A review by richardwells
Pale Horse, Pale Rider: Three Short Novels by Katherine Anne Porter

5.0

Time is treating the three short novels in this collection with kindness, and well it should. Each is masterfully written, taking us places we wouldn't normally go, with characters who speak through the years in a language common to this mortal coil.

Yes, the prose is more formal than we're used to - especially in this age of the abbreviated and hyphenated colloquial - but it can be appreciated, and enjoyed with very little effort. The words flow beautifully.
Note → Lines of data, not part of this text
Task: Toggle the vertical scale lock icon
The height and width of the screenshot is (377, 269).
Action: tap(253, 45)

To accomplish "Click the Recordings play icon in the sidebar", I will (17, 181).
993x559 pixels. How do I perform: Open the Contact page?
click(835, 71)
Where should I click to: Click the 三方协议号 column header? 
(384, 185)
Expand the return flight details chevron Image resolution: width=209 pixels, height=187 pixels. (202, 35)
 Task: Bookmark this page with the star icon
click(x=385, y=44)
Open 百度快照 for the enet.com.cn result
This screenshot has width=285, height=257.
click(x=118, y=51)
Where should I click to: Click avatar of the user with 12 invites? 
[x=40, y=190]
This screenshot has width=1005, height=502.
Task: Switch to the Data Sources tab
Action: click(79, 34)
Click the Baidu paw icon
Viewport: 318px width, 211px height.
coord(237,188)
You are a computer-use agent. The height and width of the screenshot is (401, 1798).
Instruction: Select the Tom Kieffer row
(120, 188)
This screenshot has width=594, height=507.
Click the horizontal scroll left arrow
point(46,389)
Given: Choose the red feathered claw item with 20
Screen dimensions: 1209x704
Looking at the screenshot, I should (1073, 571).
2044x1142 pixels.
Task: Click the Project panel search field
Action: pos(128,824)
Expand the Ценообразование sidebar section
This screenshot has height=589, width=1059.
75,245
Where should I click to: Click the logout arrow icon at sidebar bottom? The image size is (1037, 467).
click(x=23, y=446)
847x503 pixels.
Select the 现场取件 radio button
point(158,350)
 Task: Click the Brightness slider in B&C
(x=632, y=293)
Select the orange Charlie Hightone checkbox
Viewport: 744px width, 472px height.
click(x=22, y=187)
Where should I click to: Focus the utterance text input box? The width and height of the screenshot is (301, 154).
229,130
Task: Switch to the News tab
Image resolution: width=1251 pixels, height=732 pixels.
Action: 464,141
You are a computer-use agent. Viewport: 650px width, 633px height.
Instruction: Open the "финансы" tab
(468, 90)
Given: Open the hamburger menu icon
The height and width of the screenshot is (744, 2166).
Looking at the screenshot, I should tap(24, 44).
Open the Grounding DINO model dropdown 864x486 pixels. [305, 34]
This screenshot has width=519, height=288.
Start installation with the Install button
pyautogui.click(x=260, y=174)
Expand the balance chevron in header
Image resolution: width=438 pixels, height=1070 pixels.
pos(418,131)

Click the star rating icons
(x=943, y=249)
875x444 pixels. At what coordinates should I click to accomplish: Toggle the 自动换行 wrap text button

In this time of Covid, the title novel, Pale Horse, Pale Rider is short cinema that for about 3/4ths of the novel takes place in the fevered hallucinations of a young woman struck down with the Spanish Flu. Katherine Anne Porter doesn't have to make much of the social conditions of the time, because she has a fine eye for those telling details that condense a time of national stress into a few sentences. It seemed awfully familiar, and I thought I could have been reading about the year 2020.

I recommend the three short novels: Old Mortality, the first about growing up privileged and lied to, Noon Wine, the second about life and a tragedy on a small dairy farm, and the third, Pale Horse, Pale Rider, about the time of flu. Miranda is the name of the protagonist in both the first and third novels. Same person? Why not?